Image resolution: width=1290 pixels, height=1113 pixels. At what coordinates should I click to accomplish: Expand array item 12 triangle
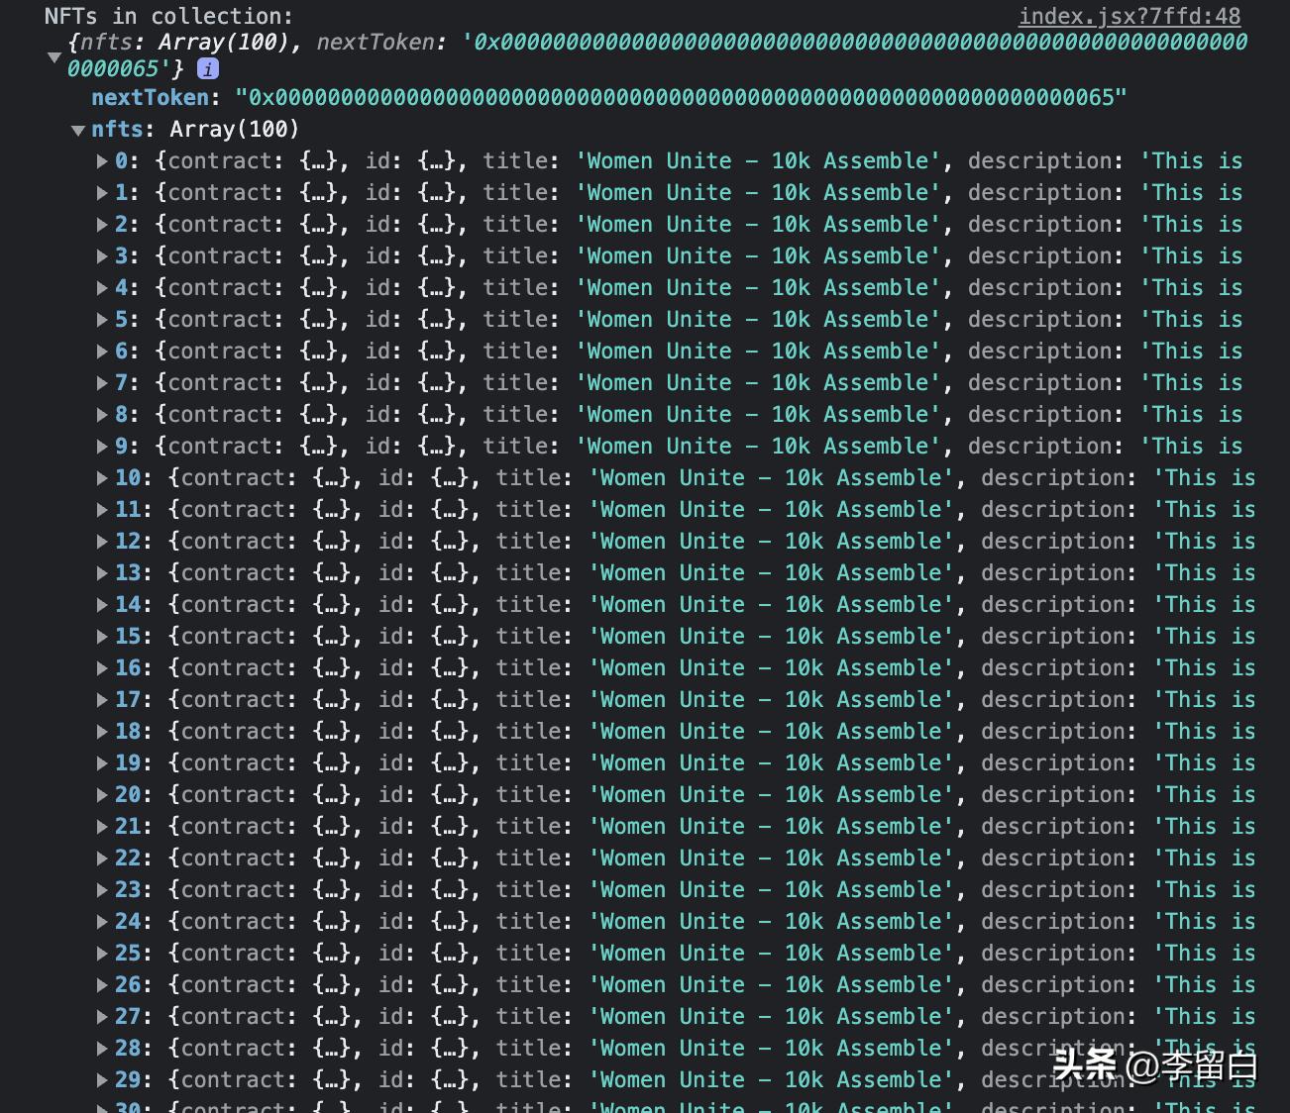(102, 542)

---

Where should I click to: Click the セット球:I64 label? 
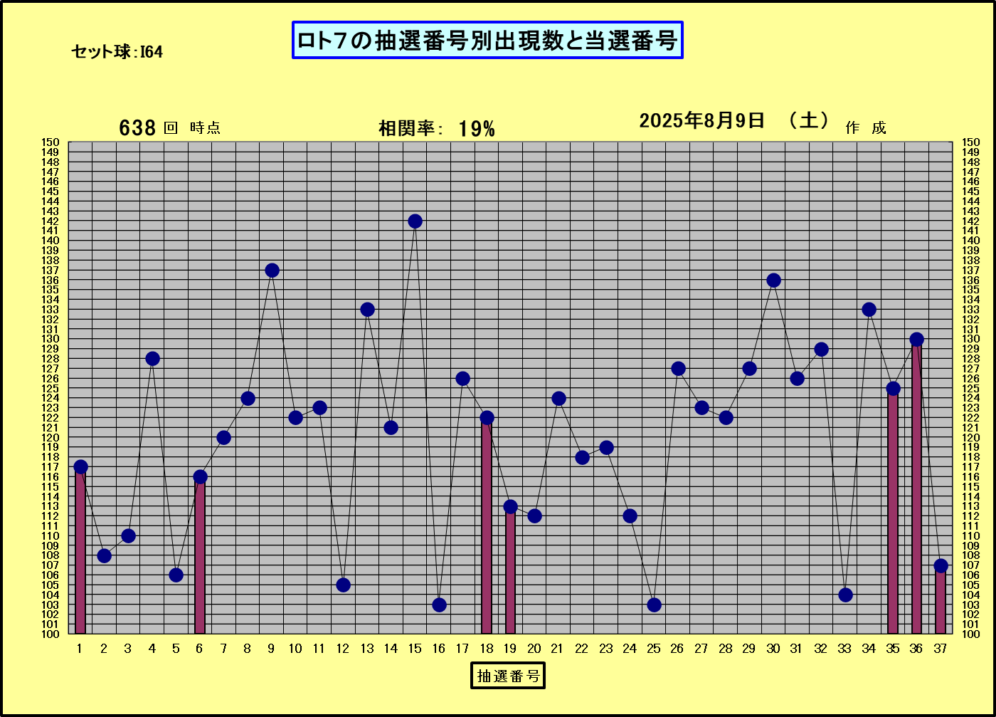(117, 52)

* * *

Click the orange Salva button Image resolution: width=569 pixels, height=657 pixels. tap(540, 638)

- [JOB]: Which lines of the records contain the string "height"? Copy each of them in full, and treat uppercase and lowercase letters as different.

- [FINISHED EXERCISE]:
Image resolution: width=1290 pixels, height=1113 pixels. At what coordinates should I click to accomplish: Expand array item 12 triangle
Click the orange Salva button Image resolution: width=569 pixels, height=657 pixels. tap(540, 638)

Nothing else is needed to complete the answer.